As primeiras experiências, como seria de se esperar, não deram bons resultados. Conforme Débora, ocorreram problemas de diversas ordens durante a implantação das usinas. Houve caso, por exemplo, de equipamentos que ficaram presos na alfândega. No caso da Monjolinho, os responsáveis técnicos depararam com algumas dificuldades, o que fez com que recorressem aos conhecimentos de Thomas Alva Edison, o cientista inventor da lâmpada elétrica incandescente. Não se sabe, porém, qual teria sido a resposta do Edison ao pleito. “Muita coisa não deu certo nesse início. A hidrelétrica de Rio Claro, por exemplo, pegou fogo no dia da inauguração. Além disso, no levantamento que fiz, foi possível apurar que, na primeira década do estudo, algumas usinas foram construídas concomitantemente, mas uma não sabia da existência da outra. As pessoas que tocaram esses projetos promoveram atos heroicos”, avalia a arquiteta.
Mudança de hábitos
A chegada da energia elétrica não modificou somente o perfil das cidades paulistas, que cumpriram uma espécie de rito de passagem para o contexto urbano-industrial. A novidade também promoveu mudanças nos hábitos e costumes dos moradores. Uma alteração importante foi o advento das atividades noturnas.

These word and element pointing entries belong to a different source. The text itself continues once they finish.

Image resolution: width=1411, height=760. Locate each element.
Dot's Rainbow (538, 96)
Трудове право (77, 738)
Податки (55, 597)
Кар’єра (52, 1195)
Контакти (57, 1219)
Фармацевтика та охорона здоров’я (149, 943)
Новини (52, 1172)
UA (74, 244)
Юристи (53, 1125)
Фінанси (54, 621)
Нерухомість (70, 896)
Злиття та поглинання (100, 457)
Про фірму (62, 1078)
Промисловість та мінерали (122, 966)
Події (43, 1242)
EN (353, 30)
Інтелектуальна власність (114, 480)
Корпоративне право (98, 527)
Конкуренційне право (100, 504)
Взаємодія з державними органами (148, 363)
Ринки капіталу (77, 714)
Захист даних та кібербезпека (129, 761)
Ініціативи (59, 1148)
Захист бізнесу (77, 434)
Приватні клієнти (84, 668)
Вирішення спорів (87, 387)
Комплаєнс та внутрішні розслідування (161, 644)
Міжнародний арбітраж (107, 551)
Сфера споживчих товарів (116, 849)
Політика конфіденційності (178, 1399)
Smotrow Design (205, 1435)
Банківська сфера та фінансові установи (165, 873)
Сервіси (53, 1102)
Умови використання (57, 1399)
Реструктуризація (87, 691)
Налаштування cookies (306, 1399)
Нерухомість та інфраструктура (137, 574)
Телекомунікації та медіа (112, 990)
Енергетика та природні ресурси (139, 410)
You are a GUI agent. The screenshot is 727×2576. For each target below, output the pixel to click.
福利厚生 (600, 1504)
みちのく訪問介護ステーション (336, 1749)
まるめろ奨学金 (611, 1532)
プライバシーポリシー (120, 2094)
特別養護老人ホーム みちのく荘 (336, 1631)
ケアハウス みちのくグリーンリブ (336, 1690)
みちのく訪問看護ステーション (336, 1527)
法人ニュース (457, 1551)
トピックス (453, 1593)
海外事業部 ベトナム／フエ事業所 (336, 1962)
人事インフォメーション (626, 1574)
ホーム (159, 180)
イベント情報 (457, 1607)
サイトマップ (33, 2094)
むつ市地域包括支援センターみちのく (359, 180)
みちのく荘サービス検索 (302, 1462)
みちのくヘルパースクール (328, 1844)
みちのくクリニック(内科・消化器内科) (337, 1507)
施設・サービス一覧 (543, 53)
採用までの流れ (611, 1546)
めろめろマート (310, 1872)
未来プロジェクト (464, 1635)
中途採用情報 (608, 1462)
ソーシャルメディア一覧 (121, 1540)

Com a disponibilidade da iluminação pública, as pessoas passaram a sair de casa à noite e a assumir compromissos nesse período. “O mesmo ocorreu em relação à criação de mais um turno de trabalho, o noturno, nas indústrias”, destaca Débora.
No rastro da eletrificação das cidades, surgiram também inventos dotados de motores e dispositivos elétricos, o que facilitou a vida das pessoas, a da mulher inclusive. Graças às então denominadas “máquinas do conforto”, os atuais eletrodomésticos, as donas de casa puderam substituir o emprego da força física no cumprimento de inúmeras tarefas domésticas, como limpar e lavar. “Mas, a energia elétrica não proporcionou somente bônus às sociedades de então. Trouxe também ônus, visto que as obras para a colocação de postes e os cortes no fornecimento, indispensável para a execução de determinados trabalhos, incomodavam e geravam queixas por parte dos moradores. Alguns chegaram a escrever para os jornais para reclamar dessas inconveniências”, acrescenta a pesquisadora.
Para dar embasamento ao seu trabalho, Débora recorreu a diversas fontes, como revistas da área elétrica, livros históricos, documentos e a literatura científica, tanto no Brasil quanto em Portugal, onde cumpriu parte do doutorado sanduíche. “Grande parte do material utilizado na tese encontra-se no arquivo da Fundação Energia e Saneamento, que fica em São Paulo e que mantém um rico acervo bibliográfico e imagético”, informa. A Fundação dispõe de aproximadamente 1.600 metros lineares de documentos técnicos e gerenciais, 260 mil documentos fotográficos, cerca de 3.500 objetos museológicos, 50 mil títulos na biblioteca, além de documentos cartográficos, audiovisuais e sonoros, reunidos a partir de meados do século XIX. Para desenvolver a tese, a autora contou com bolsa concedida pela Euro Brazilian Windows (EBW), Programa Erasmus Mundus para doutorado sanduíche e, no Brasil, pela Coordenação de Aperfeiçoamento de Pessoal de Nível Superior (Capes).